_What you will do_. The answer is to be the lines below that lie between the line holding "759x355 pixels. Task: Open" and the line holding "Instruction: Open options", inclusive, transcribed exactly and free of pictures.

(Stored records)
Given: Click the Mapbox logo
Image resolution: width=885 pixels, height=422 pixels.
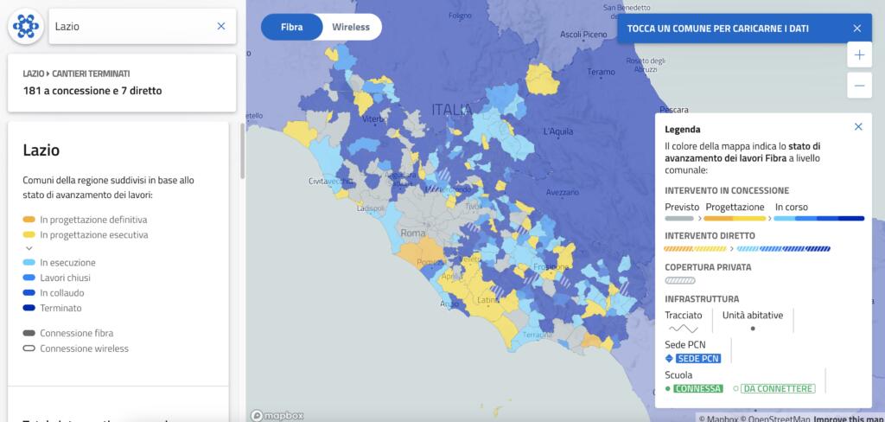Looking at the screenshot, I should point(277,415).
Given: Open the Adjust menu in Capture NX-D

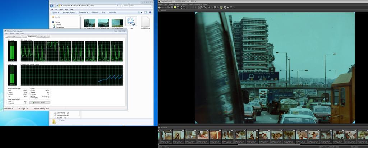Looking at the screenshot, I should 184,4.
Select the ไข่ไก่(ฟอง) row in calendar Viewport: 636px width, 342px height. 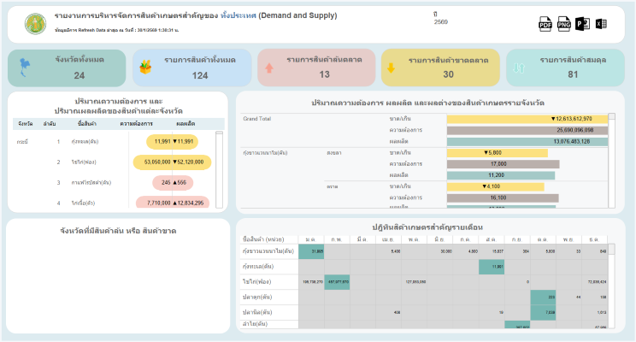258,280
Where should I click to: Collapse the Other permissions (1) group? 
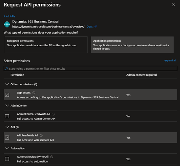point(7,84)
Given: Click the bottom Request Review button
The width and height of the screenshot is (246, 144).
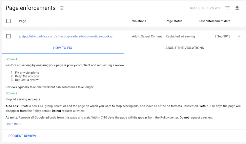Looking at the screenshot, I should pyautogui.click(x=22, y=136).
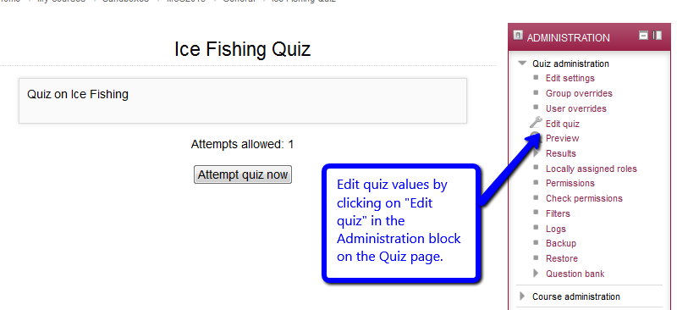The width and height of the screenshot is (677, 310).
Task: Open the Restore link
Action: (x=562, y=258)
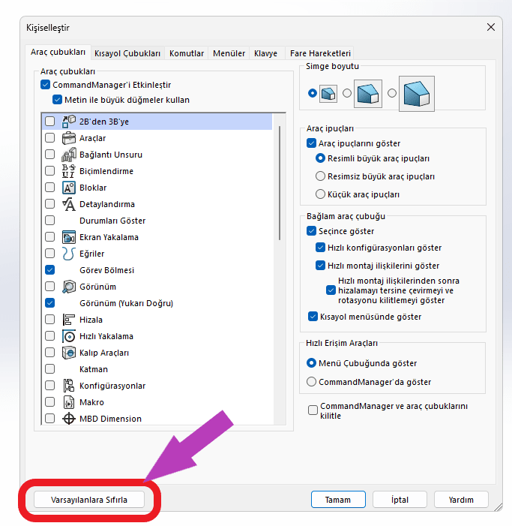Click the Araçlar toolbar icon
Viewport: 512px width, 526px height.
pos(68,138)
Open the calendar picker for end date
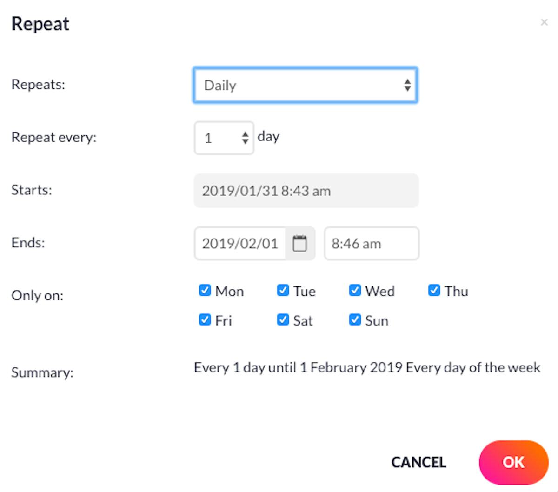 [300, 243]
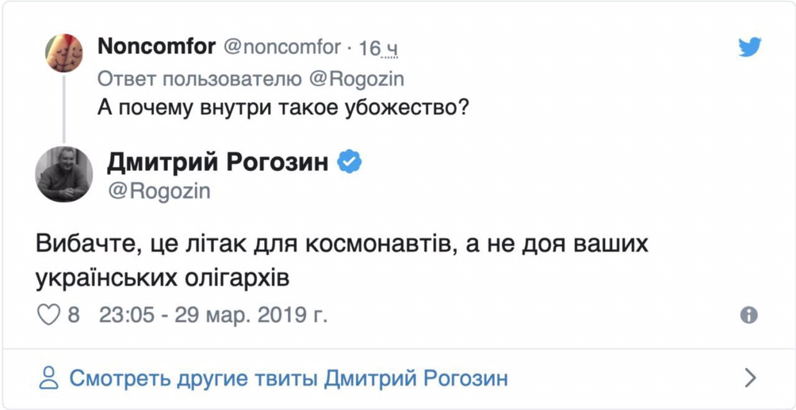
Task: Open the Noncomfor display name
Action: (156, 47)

* * *

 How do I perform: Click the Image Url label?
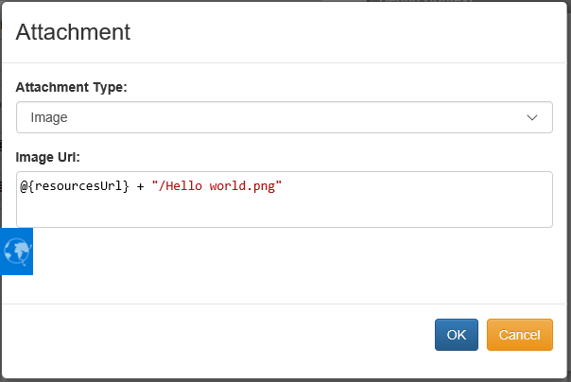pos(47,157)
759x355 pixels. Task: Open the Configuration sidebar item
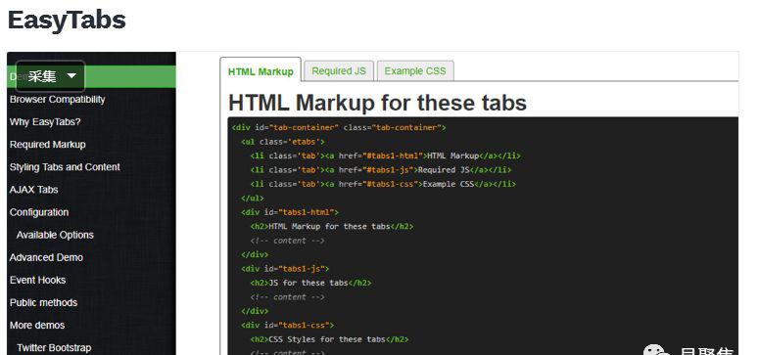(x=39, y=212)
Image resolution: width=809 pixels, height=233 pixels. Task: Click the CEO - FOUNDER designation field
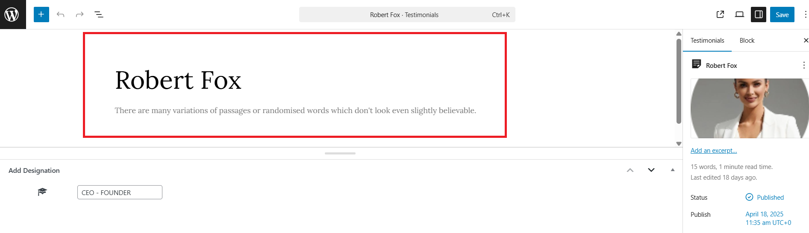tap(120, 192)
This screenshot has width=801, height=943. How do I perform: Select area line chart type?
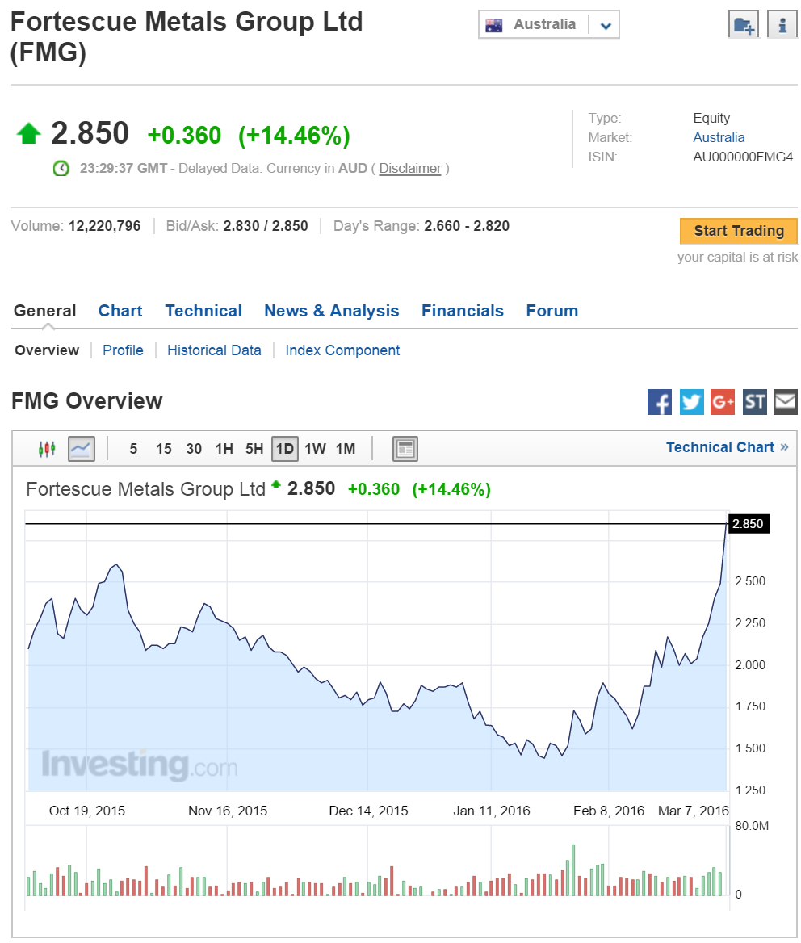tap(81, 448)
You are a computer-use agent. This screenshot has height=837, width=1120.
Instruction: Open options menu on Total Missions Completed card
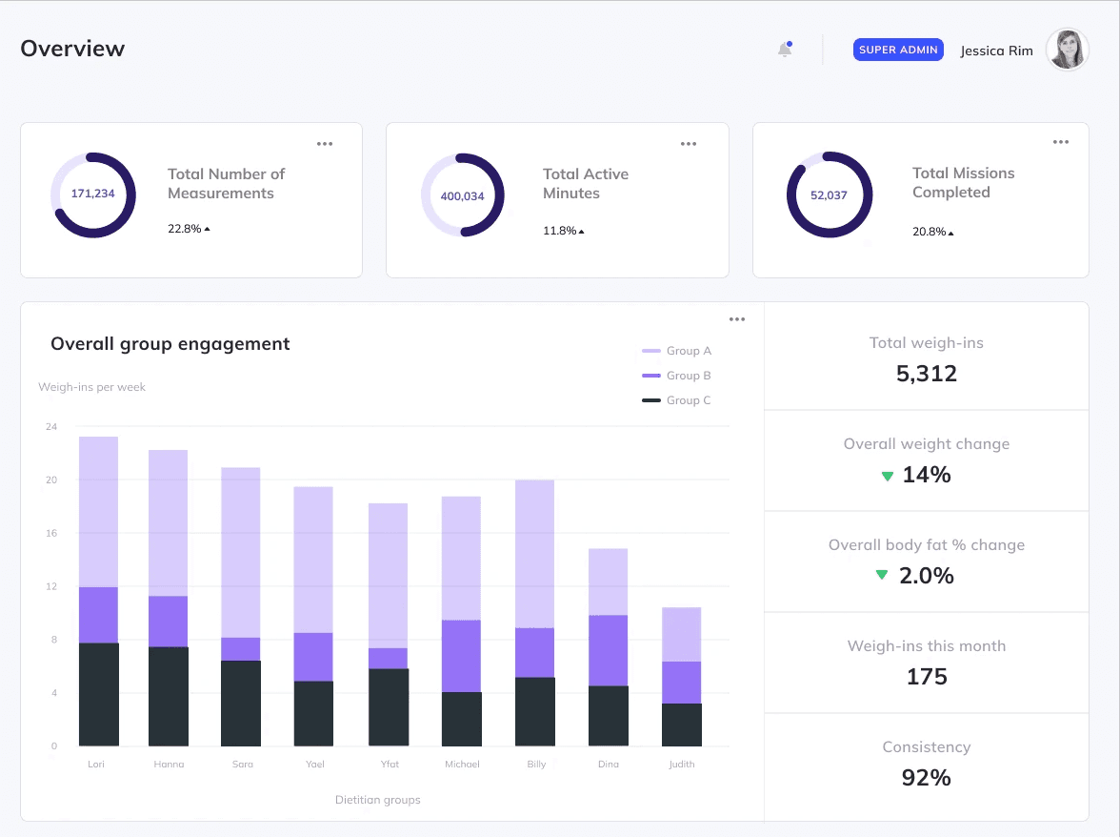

_Response to this task_.
759x355 pixels. Task: Open the Configuration sidebar item
(x=39, y=212)
Image resolution: width=809 pixels, height=233 pixels. Task: Click the CEO - FOUNDER designation field
tap(120, 192)
This screenshot has width=801, height=943. How do I perform: Select area line chart type?
tap(81, 448)
You are a computer-use agent. This screenshot has height=837, width=1120.
Instruction: Open options menu on Total Missions Completed card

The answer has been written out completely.